PCA for Reduced Dimensionality in Clustering
For this problem you will use an image segmentation data set for clustering. You will experiment with using PCA as an approach to reduce dimensionality and noise in the data. You will compare the results of clustering the data with and without PCA using the provided image class assignments as the ground truth. The data set is divided into three files. The file “segmentation_data.txt” contains data about images with each line corresponding to one image. Each image is represented by 19 features (these are the columns in the data and correspond to the feature names in the file “segmentation_names.txt”. The file “segmentation_classes.txt” contains the class labels (the type of image) and a numeric class label for each of the corresponding images in the data file.
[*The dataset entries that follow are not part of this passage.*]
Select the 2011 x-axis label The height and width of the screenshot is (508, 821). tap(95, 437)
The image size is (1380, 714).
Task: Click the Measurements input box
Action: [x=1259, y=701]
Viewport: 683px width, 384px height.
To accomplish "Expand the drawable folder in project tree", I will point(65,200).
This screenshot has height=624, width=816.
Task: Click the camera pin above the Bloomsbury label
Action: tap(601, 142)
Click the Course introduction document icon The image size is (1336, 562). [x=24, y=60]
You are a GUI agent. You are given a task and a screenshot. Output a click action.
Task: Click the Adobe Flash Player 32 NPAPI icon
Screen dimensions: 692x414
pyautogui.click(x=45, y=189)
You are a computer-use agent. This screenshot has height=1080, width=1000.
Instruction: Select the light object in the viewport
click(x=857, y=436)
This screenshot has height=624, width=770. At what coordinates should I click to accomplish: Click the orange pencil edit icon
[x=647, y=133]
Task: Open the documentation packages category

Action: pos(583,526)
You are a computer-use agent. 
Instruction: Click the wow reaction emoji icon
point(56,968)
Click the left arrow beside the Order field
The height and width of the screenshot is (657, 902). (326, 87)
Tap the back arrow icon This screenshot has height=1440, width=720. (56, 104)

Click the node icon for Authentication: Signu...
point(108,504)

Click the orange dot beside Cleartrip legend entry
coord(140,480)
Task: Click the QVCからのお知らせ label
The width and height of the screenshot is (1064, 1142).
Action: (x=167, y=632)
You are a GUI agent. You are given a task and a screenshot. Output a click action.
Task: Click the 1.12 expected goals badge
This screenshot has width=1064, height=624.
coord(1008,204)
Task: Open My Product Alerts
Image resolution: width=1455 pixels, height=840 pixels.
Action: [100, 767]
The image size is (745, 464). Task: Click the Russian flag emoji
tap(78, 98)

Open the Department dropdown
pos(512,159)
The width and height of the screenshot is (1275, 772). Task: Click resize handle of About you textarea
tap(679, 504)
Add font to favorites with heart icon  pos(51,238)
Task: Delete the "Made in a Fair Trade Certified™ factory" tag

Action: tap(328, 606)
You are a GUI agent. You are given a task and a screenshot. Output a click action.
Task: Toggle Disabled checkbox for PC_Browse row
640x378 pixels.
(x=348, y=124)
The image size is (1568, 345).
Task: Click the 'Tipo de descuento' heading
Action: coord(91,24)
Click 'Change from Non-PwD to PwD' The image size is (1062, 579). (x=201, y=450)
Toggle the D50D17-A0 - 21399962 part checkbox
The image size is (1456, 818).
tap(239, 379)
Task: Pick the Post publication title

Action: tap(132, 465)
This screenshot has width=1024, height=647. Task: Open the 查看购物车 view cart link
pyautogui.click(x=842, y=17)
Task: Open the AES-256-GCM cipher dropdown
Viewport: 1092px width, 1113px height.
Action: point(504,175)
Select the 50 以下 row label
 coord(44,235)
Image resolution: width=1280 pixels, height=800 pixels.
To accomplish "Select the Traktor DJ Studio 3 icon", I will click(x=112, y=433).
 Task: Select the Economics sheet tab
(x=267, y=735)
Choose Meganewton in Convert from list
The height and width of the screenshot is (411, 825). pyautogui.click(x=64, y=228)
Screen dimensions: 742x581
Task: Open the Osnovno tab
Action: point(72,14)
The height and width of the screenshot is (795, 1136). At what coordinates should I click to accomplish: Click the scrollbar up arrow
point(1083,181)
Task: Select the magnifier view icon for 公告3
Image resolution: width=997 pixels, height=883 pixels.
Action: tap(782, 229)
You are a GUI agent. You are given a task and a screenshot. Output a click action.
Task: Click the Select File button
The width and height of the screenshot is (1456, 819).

After clustering the image data, you will use the class labels to measure completeness and homogeneity of the generated clusters. The data set used in this problem is based on the Image Segmentation data set at the UCI Machine Learning Repository.
Your tasks in this problem are the following:
- Load in the image data matrix (with rows as images and columns as features). Also load in the numeric class labels from the segmentation class file. Using your favorite method (e.g., sklearn’s min-max scaler), perform min-max normalization on the data matrix so that each feature is scaled to [0,1] range.
- Next, Perform Kmeans clustering (for this problem, use the Kmeans implementation in scikit-learn) on the image data (since there are a total 7 pre-assigned image classes, you should use K = 7 in your clustering). Use Euclidean distance as your distance measure for the clustering. Print the cluster centroids (use some formatting so that they are visually understandable). Compare your 7 clusters to the 7 pre-assigned classes by computing the Completeness and Homogeneity values of the generated clusters.
- Perform PCA on the normalized image data matrix. You may use the linear algebra package in Numpy or the Decomposition module in scikit-learn (the latter is much more efficient). Analyze the principal components to determine the number, r, of PCs needed to capture at least 95% of variance in the data. Then use these r components as features to transform the data into a reduced dimension space.
- Perform Kmeans again, but this time on the lower dimensional transformed data. Then, compute the Completeness and Homogeneity values of the new clusters.
- Discuss your observations based on the comparison of the two clustering results.